» **TASK REQUIREMENTS**
List the material from the line with "This screenshot has height=1080, width=2436." to the line with "Click the oglu99 profile avatar" as a numbered list, leaving out blank lines.
-- Start DATA SHOWN --
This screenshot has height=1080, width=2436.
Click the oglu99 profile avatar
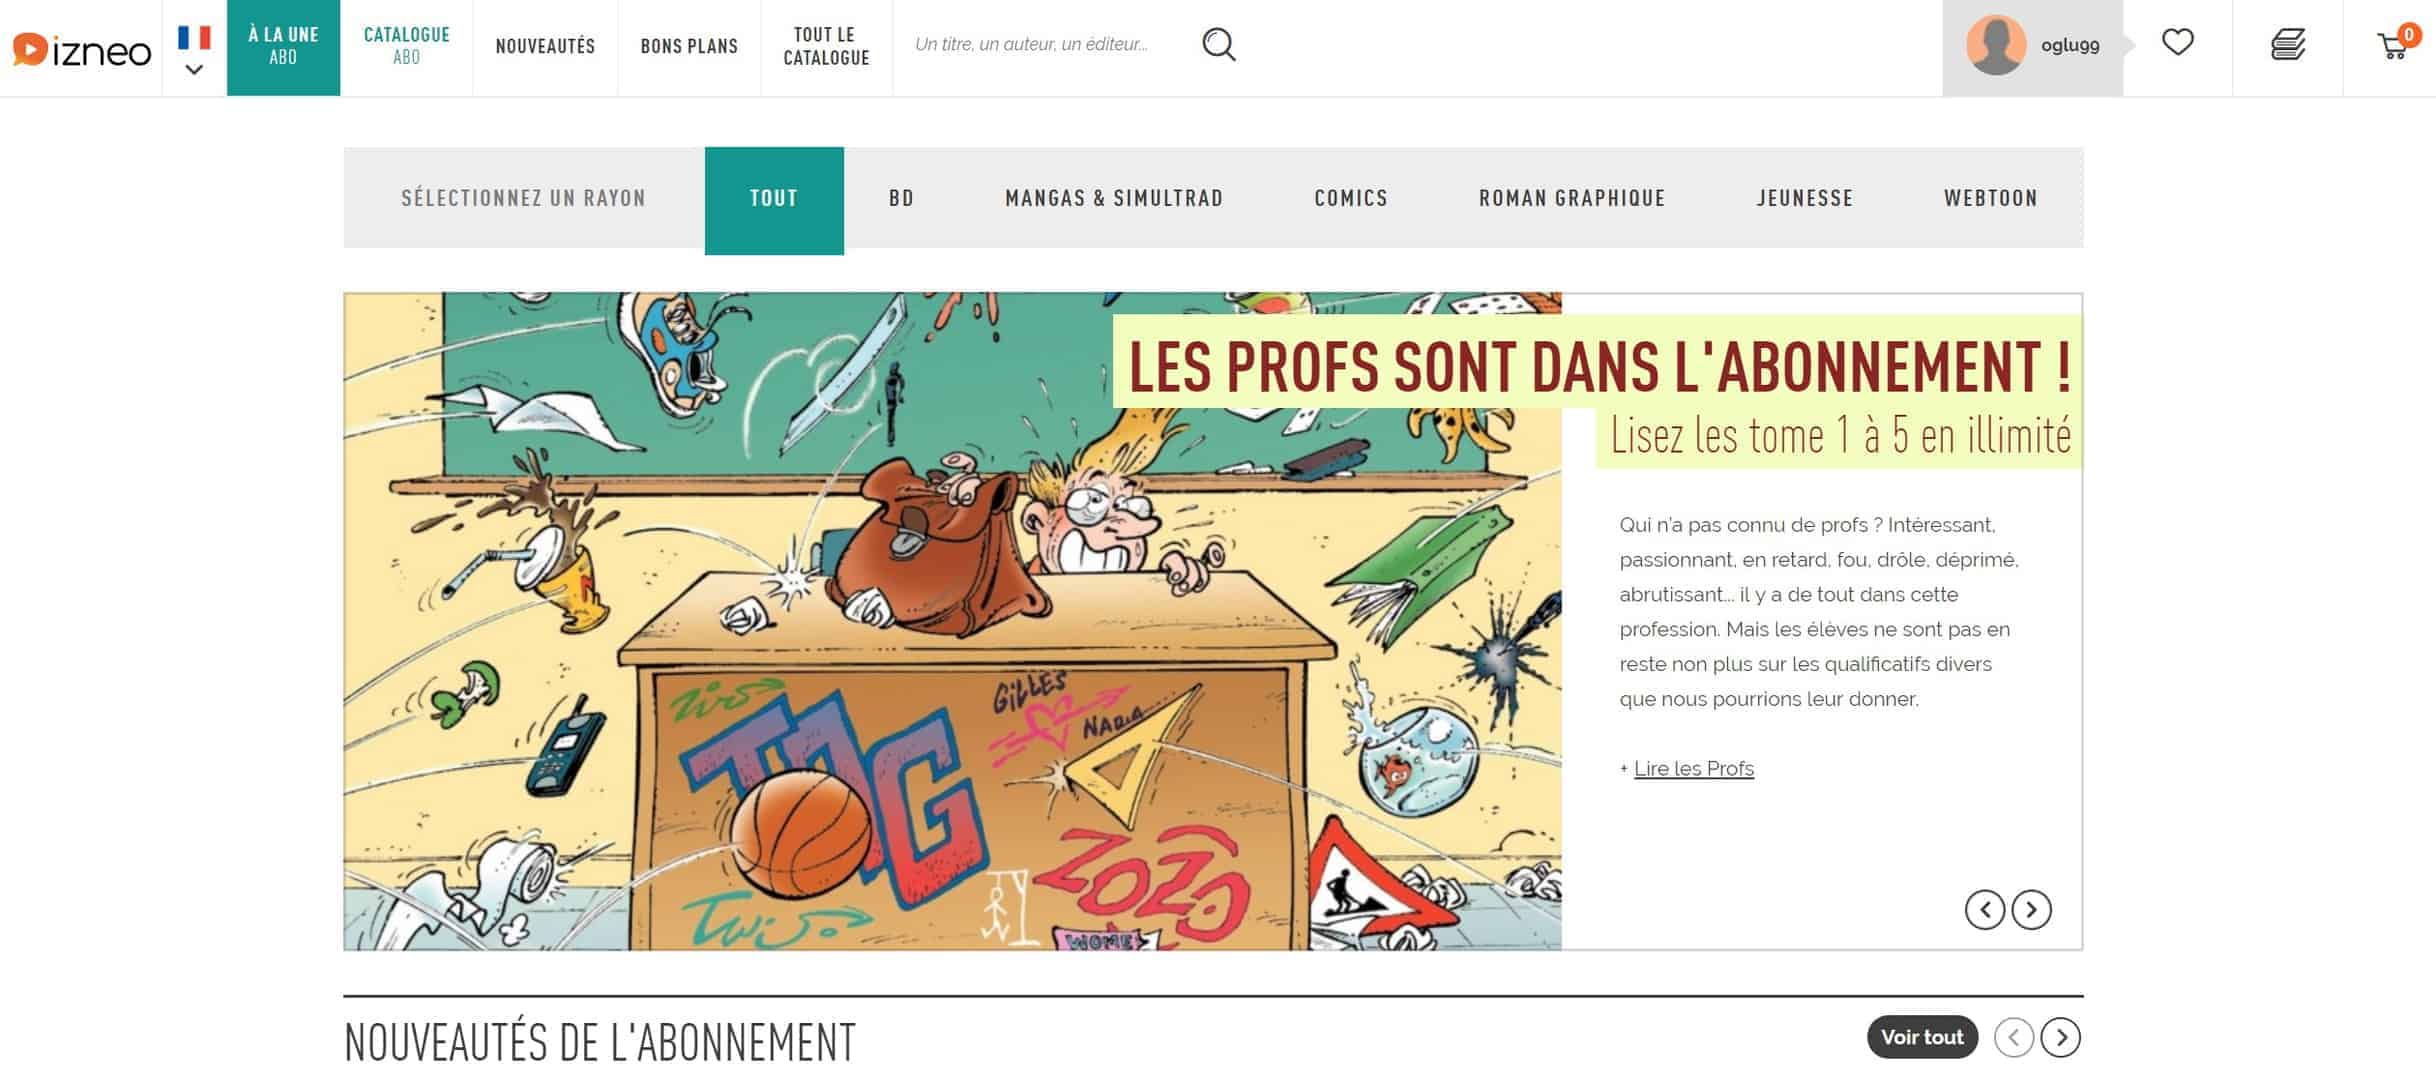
-- End DATA SHOWN --
-- Start DATA SHOWN --
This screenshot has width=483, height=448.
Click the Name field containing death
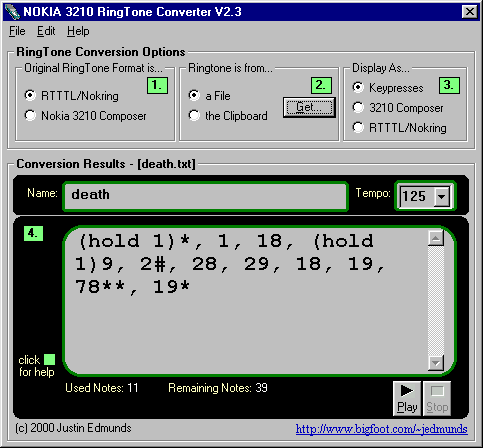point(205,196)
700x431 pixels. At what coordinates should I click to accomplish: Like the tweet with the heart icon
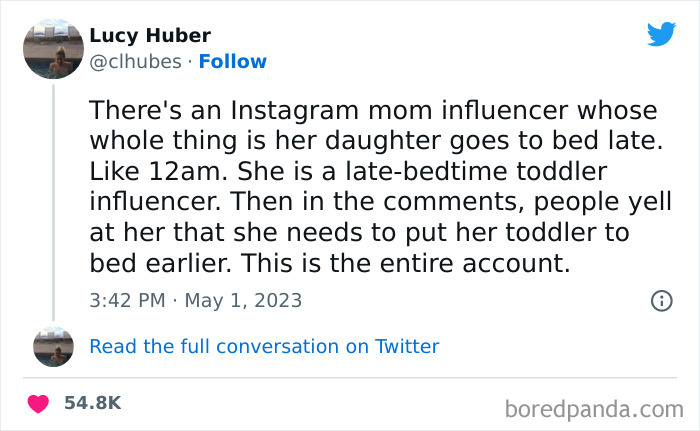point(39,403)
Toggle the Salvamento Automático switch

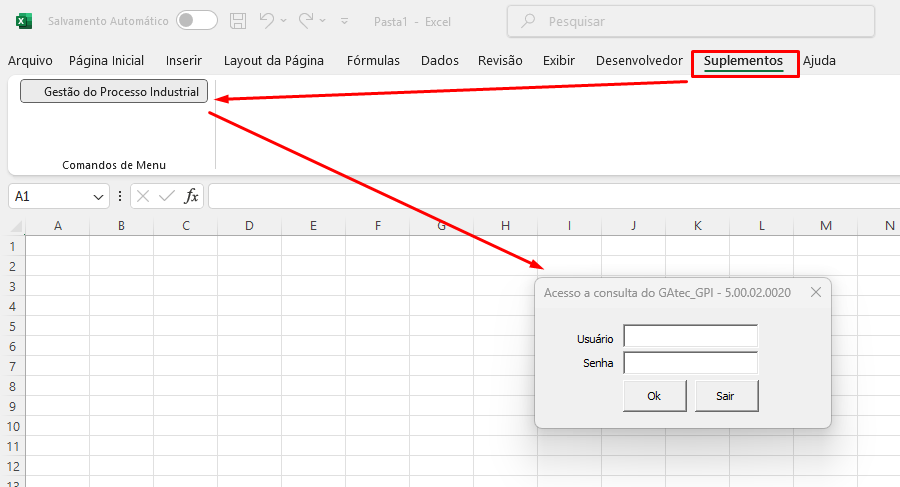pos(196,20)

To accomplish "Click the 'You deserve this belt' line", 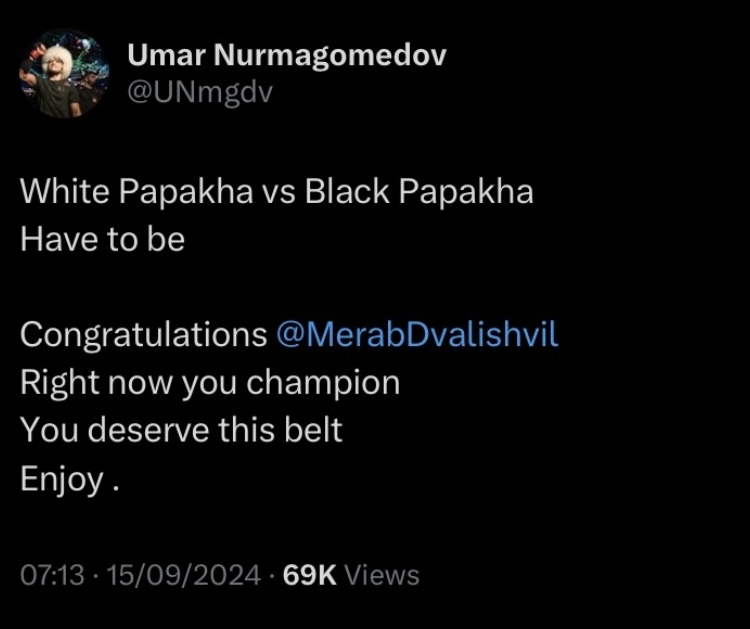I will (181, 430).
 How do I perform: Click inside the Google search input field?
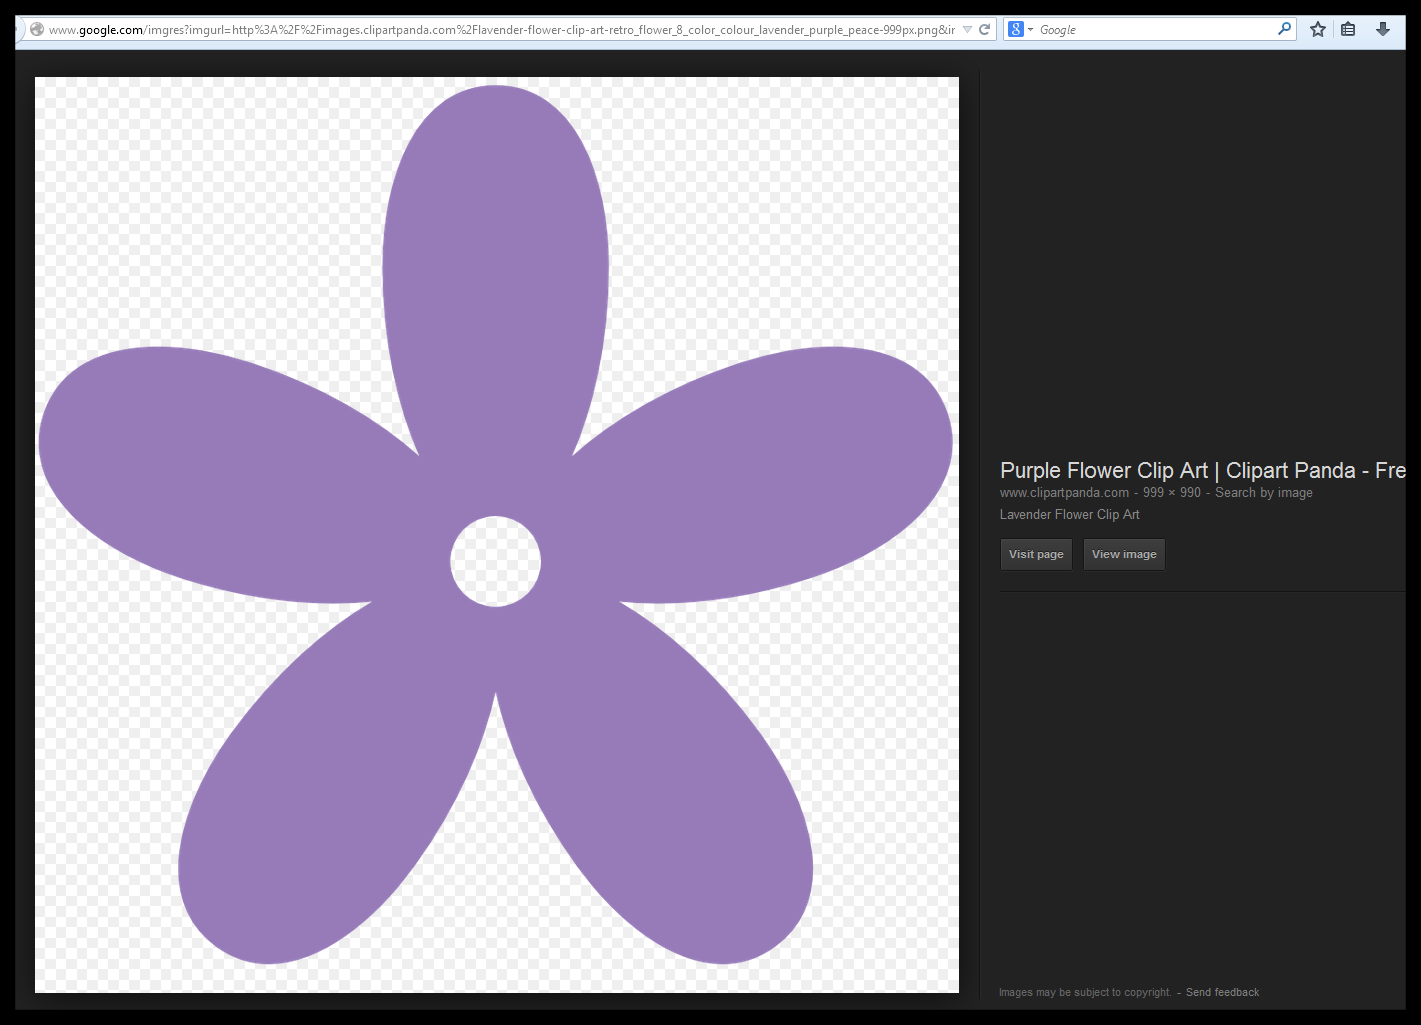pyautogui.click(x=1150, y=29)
-- End DATA SHOWN --
-- Start DATA SHOWN --
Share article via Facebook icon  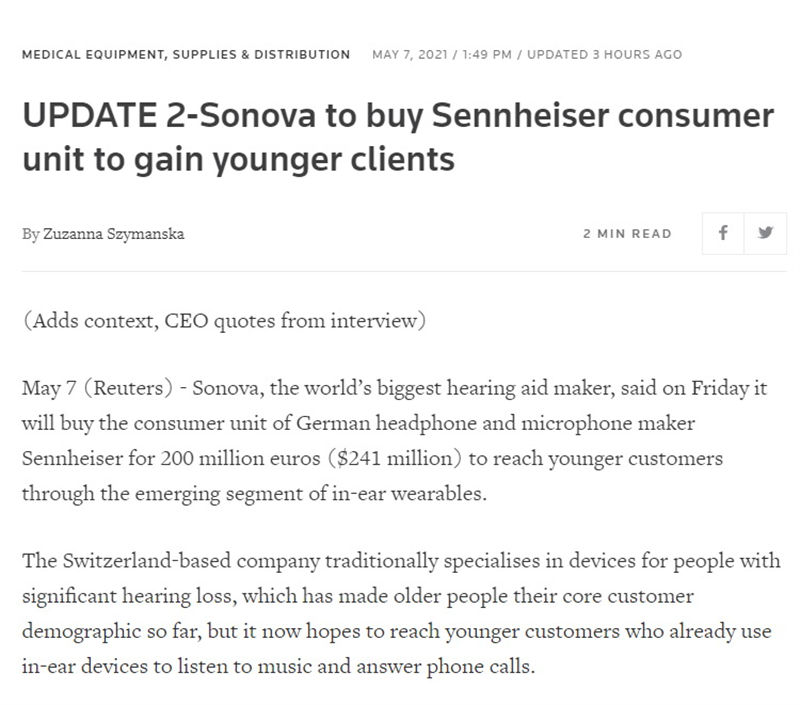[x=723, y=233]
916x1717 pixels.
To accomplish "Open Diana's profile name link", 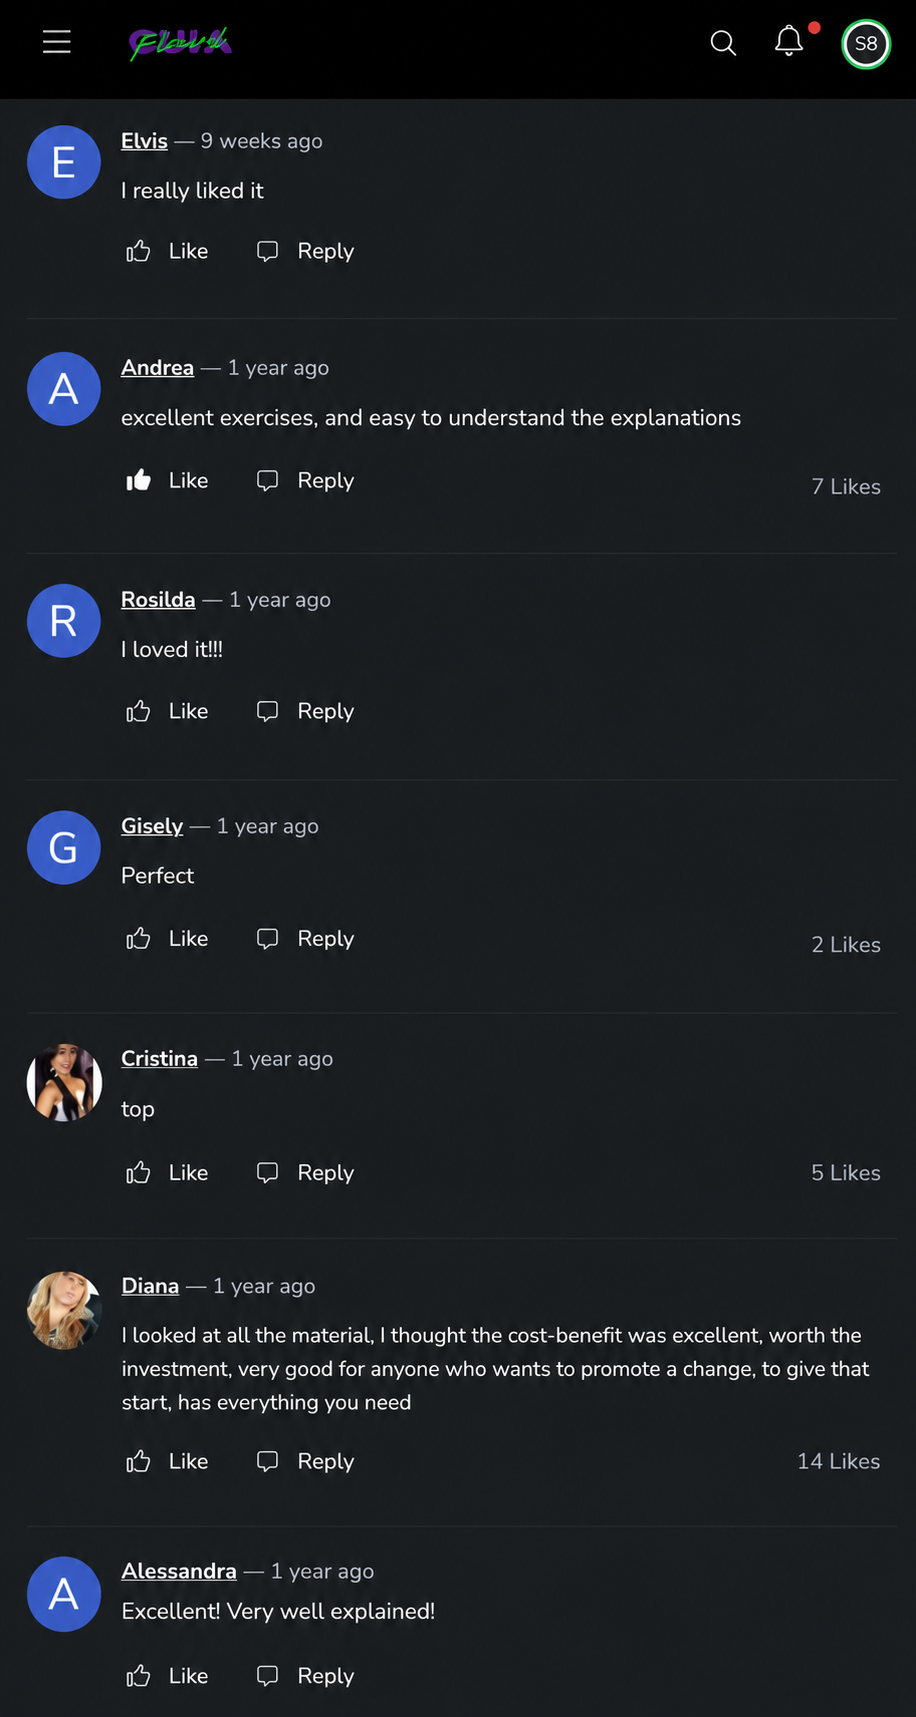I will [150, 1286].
-- End DATA SHOWN --
» **CORRECT RESULT**
1. This screenshot has height=1080, width=2436.
2. Click the oglu99 profile avatar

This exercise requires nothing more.